Sciopero della fame per dalit cristiani e musulmani, contro la discriminazione

Conferenza episcopale indiana (Cbci) e leader religiosi hanno organizzato una marcia, per rivendicare diritti e garanzie concessi per legge solo a fuoricasta indù, buddisti e sikh. Arcivescovo di New Delhi: discriminare qualcuno per la sua religione è un male da combattere.

New Delhi (AsiaNews/Agenzie) - Centinaia di dalit cristiani e musulmani hanno sfilato sotto la pioggia per le strade di New Delhi, per chiedere al governo Upa (United Progressive Alliance) di garantire loro i diritti previsti dalla legge sulle caste, entro le elezioni generali del 2014. Organizzata dalla Conferenza episcopale indiana (Cbci) e da leader islamici, la marcia è culminata davanti al palazzo del Parlamento, dove i manifestanti hanno iniziato un dharma (digiuno di protesta), indossando magliette con la scritta "Upa - Rispondi alla Corte suprema".

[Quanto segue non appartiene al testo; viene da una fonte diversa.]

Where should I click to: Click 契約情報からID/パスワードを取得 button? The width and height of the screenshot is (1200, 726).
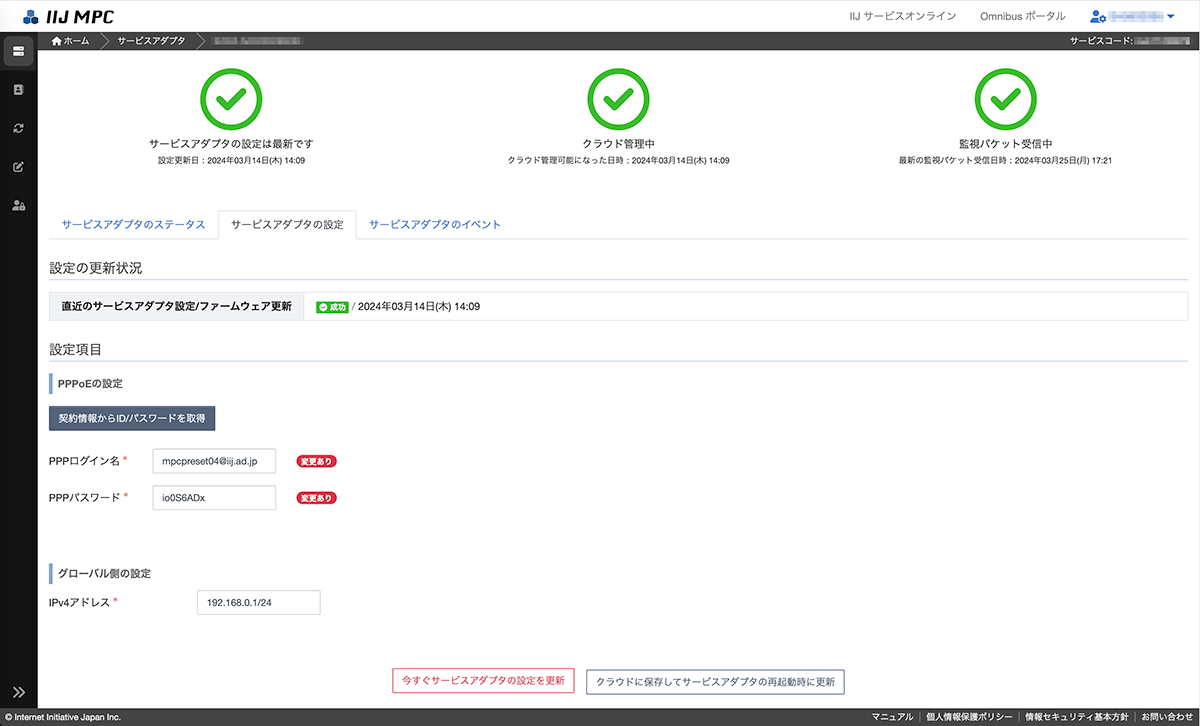132,418
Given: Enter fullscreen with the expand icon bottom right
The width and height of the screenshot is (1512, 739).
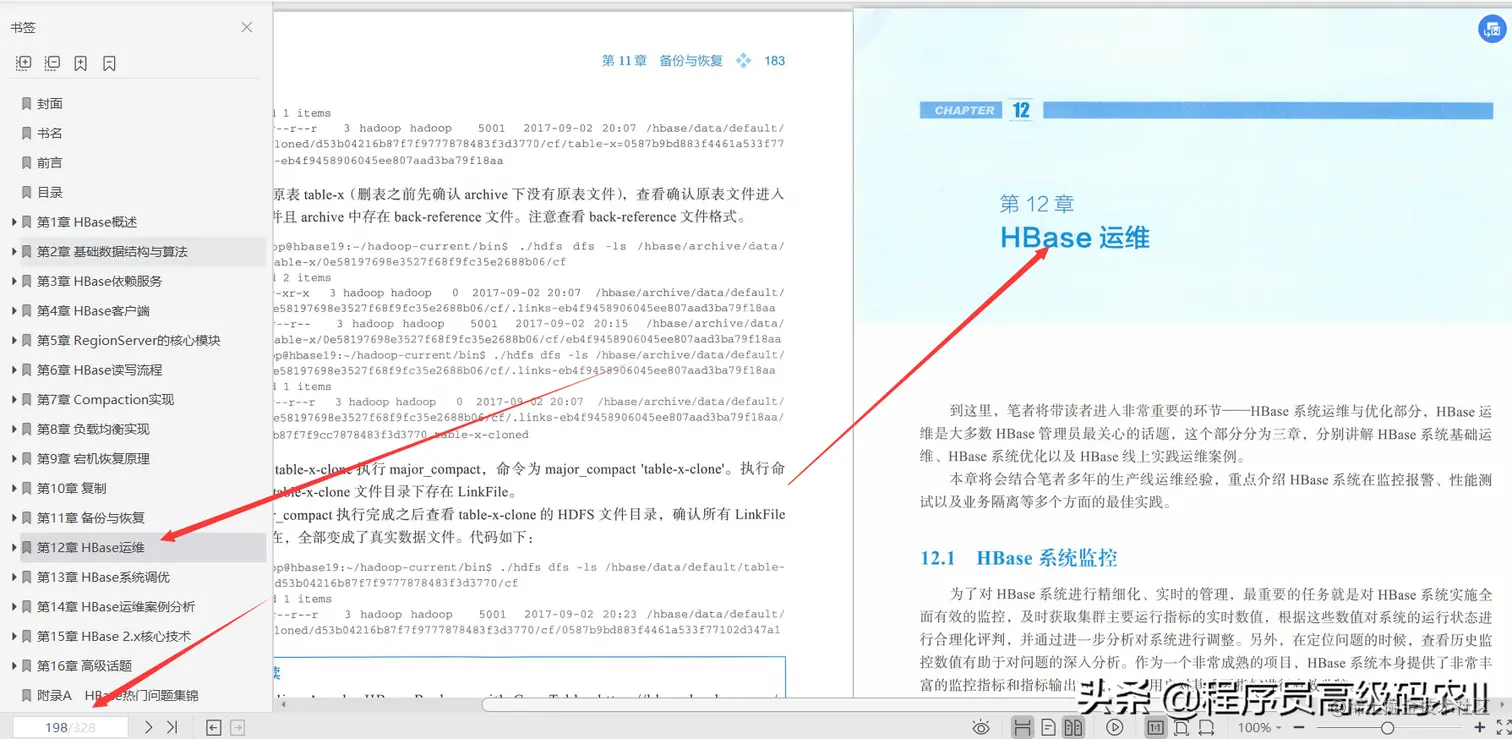Looking at the screenshot, I should click(1501, 726).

Lo slogan scelto dai manifestanti si riferisce alle numerose cause presentate da gente comune, società civile e leader religiosi per porre fine alla discriminazione su base religiosa ed applicare lo status di Scheduled Caste (Sc) anche ai fuoricasta cristiani e musulmani. La lotta per garantire eguali diritti va avanti dal 1950, quando il parlamento approvò l'art. 3 della Costituzione sulle Sc. In base a questo paragrafo, la legge riconosce diritti e facilitazioni di tipo economico, educativo e sociale solo ai dalit indù. In seguito, nel 1956 e nel 1990, lo status venne esteso anche a buddisti e sikh.

Tra le personalità presenti alla marcia, anche mons. Vincent Concessao, arcivescovo di New Delhi: "La discriminazione contro dalit cristiani e musulmani va contro ogni principio sancito dalla nostra Costituzione, che è laica per sua stessa natura. Siamo qui non solo per promuovere ciò che è bene, ma anche per combattere il male. E discriminare qualcuno per la sua religione è malvagio".